아래의 모든 항목을 한 글자도 바꾸지 말고 그대로 옮겨 적으시오.

● **데이터셋 항목**
##########

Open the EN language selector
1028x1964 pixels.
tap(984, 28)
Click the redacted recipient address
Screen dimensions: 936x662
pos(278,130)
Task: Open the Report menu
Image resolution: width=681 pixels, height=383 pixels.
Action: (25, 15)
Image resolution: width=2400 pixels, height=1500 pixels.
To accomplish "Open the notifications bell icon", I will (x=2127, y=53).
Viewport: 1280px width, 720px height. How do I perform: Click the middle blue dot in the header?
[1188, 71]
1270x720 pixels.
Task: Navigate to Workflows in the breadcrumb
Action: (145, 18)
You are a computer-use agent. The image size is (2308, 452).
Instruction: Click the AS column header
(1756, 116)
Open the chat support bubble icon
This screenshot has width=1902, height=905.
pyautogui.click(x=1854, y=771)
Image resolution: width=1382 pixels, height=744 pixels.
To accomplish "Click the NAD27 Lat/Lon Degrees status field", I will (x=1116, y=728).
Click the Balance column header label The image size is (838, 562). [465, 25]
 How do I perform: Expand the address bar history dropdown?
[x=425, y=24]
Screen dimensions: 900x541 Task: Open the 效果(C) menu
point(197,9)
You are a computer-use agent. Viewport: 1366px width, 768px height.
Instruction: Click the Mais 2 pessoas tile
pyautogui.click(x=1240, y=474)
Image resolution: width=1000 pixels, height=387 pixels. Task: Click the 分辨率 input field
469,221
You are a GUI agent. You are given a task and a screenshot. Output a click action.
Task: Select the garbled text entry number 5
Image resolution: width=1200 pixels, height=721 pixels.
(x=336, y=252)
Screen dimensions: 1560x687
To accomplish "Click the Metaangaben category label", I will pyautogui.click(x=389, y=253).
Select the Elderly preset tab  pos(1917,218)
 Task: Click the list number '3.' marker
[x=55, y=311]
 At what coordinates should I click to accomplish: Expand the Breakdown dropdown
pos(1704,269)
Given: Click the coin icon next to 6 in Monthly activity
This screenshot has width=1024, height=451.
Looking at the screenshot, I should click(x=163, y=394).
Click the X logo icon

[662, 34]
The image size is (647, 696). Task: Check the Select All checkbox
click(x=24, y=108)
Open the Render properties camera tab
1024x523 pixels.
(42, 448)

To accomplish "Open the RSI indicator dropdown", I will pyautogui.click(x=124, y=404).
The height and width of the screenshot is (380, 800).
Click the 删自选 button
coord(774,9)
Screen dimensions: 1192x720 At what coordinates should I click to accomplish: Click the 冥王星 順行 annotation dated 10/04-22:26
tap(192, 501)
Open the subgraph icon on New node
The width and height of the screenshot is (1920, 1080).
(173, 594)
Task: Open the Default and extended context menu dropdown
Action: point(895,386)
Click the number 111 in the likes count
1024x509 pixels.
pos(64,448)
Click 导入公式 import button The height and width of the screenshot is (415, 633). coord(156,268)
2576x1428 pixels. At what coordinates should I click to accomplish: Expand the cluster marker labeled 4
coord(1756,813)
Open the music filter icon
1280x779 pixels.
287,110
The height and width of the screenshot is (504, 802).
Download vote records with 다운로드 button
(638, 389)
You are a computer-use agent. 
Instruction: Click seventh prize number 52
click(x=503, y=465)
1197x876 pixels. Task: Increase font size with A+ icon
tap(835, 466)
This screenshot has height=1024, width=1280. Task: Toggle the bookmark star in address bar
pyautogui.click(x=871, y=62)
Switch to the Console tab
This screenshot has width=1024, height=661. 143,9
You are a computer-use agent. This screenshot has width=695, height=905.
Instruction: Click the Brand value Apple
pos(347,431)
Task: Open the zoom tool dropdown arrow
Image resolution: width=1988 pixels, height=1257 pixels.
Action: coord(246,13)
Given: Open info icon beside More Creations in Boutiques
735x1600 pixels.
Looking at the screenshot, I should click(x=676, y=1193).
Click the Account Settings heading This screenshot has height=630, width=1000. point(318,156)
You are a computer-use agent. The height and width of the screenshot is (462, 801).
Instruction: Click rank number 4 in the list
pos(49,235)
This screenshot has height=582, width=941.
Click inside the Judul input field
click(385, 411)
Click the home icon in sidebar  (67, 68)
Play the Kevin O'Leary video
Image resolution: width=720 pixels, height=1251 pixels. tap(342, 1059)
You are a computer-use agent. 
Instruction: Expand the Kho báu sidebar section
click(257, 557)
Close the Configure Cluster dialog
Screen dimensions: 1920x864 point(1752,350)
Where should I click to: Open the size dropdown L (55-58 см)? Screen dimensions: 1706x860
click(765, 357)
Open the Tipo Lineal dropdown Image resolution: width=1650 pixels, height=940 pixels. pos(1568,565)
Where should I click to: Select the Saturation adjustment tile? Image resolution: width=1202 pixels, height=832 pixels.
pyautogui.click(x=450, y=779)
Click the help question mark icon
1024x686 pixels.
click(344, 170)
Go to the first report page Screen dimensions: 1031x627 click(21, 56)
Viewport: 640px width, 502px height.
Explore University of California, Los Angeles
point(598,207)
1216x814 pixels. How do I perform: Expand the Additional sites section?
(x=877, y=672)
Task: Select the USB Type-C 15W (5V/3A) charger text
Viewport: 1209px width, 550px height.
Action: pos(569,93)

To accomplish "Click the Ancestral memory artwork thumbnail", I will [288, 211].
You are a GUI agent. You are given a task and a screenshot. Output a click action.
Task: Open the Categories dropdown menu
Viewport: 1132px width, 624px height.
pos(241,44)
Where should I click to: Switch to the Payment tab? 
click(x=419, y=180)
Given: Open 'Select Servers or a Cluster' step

##########

● **연습 답안**
Open the EN language selector
1028x1964 pixels.
tap(984, 28)
Click the redacted recipient address
Screen dimensions: 936x662
pos(278,130)
Task: Open the Report menu
Image resolution: width=681 pixels, height=383 pixels.
Action: (25, 15)
Image resolution: width=2400 pixels, height=1500 pixels.
To accomplish "Open the notifications bell icon", I will (x=2127, y=53).
Viewport: 1280px width, 720px height. How do I perform: Click the middle blue dot in the header?
[1188, 71]
1270x720 pixels.
Task: Navigate to Workflows in the breadcrumb
Action: (145, 18)
You are a computer-use agent. The image size is (2308, 452).
Instruction: Click the AS column header
(1756, 116)
Open the chat support bubble icon
This screenshot has width=1902, height=905.
pyautogui.click(x=1854, y=771)
Image resolution: width=1382 pixels, height=744 pixels.
To accomplish "Click the NAD27 Lat/Lon Degrees status field", I will (x=1116, y=728).
Click the Balance column header label The image size is (838, 562). [465, 25]
 How do I perform: Expand the address bar history dropdown?
[x=425, y=24]
Screen dimensions: 900x541 Task: Open the 效果(C) menu
point(197,9)
You are a computer-use agent. Viewport: 1366px width, 768px height.
Instruction: Click the Mais 2 pessoas tile
pyautogui.click(x=1240, y=474)
Image resolution: width=1000 pixels, height=387 pixels. Task: Click the 分辨率 input field
469,221
You are a GUI agent. You are given a task and a screenshot. Output a click action.
Task: Select the garbled text entry number 5
Image resolution: width=1200 pixels, height=721 pixels.
(x=336, y=252)
Screen dimensions: 1560x687
To accomplish "Click the Metaangaben category label", I will pyautogui.click(x=389, y=253).
Select the Elderly preset tab  pos(1917,218)
 Task: Click the list number '3.' marker
[x=55, y=311]
 At what coordinates should I click to accomplish: Expand the Breakdown dropdown
pos(1704,269)
Given: Click the coin icon next to 6 in Monthly activity
This screenshot has width=1024, height=451.
Looking at the screenshot, I should click(x=163, y=394).
Click the X logo icon

[662, 34]
The image size is (647, 696). Task: Check the Select All checkbox
click(x=24, y=108)
Open the Render properties camera tab
1024x523 pixels.
(42, 448)

To accomplish "Open the RSI indicator dropdown", I will pyautogui.click(x=124, y=404).
The height and width of the screenshot is (380, 800).
Click the 删自选 button
coord(774,9)
Screen dimensions: 1192x720 At what coordinates should I click to accomplish: Click the 冥王星 順行 annotation dated 10/04-22:26
tap(192, 501)
Open the subgraph icon on New node
The width and height of the screenshot is (1920, 1080).
(173, 594)
Task: Open the Default and extended context menu dropdown
Action: point(895,386)
Click the number 111 in the likes count
1024x509 pixels.
pos(64,448)
Click 导入公式 import button The height and width of the screenshot is (415, 633). coord(156,268)
2576x1428 pixels. At what coordinates should I click to accomplish: Expand the cluster marker labeled 4
coord(1756,813)
Open the music filter icon
1280x779 pixels.
287,110
The height and width of the screenshot is (504, 802).
Download vote records with 다운로드 button
(638, 389)
You are a computer-use agent. 
Instruction: Click seventh prize number 52
click(x=503, y=465)
1197x876 pixels. Task: Increase font size with A+ icon
tap(835, 466)
This screenshot has height=1024, width=1280. Task: Toggle the bookmark star in address bar
pyautogui.click(x=871, y=62)
Switch to the Console tab
This screenshot has width=1024, height=661. 143,9
You are a computer-use agent. This screenshot has width=695, height=905.
Instruction: Click the Brand value Apple
pos(347,431)
Task: Open the zoom tool dropdown arrow
Image resolution: width=1988 pixels, height=1257 pixels.
Action: coord(246,13)
Given: Open info icon beside More Creations in Boutiques
735x1600 pixels.
Looking at the screenshot, I should click(x=676, y=1193).
Click the Account Settings heading This screenshot has height=630, width=1000. point(318,156)
You are a computer-use agent. The height and width of the screenshot is (462, 801).
Instruction: Click rank number 4 in the list
pos(49,235)
This screenshot has height=582, width=941.
Click inside the Judul input field
click(385, 411)
Click the home icon in sidebar  (67, 68)
Play the Kevin O'Leary video
Image resolution: width=720 pixels, height=1251 pixels. tap(342, 1059)
You are a computer-use agent. 
Instruction: Expand the Kho báu sidebar section
click(257, 557)
Close the Configure Cluster dialog
Screen dimensions: 1920x864 point(1752,350)
Where should I click to: Open the size dropdown L (55-58 см)? Screen dimensions: 1706x860
click(765, 357)
Open the Tipo Lineal dropdown Image resolution: width=1650 pixels, height=940 pixels. pos(1568,565)
Where should I click to: Select the Saturation adjustment tile? Image resolution: width=1202 pixels, height=832 pixels.
pyautogui.click(x=450, y=779)
Click the help question mark icon
1024x686 pixels.
click(344, 170)
Go to the first report page Screen dimensions: 1031x627 click(21, 56)
Viewport: 640px width, 502px height.
Explore University of California, Los Angeles
point(598,207)
1216x814 pixels. How do I perform: Expand the Additional sites section?
(x=877, y=672)
Task: Select the USB Type-C 15W (5V/3A) charger text
Viewport: 1209px width, 550px height.
Action: pos(569,93)

To accomplish "Click the Ancestral memory artwork thumbnail", I will [288, 211].
You are a GUI agent. You are given a task and a screenshot. Output a click action.
Task: Open the Categories dropdown menu
Viewport: 1132px width, 624px height.
pos(241,44)
Where should I click to: Switch to the Payment tab? 
click(x=419, y=180)
Given: Open 'Select Servers or a Cluster' step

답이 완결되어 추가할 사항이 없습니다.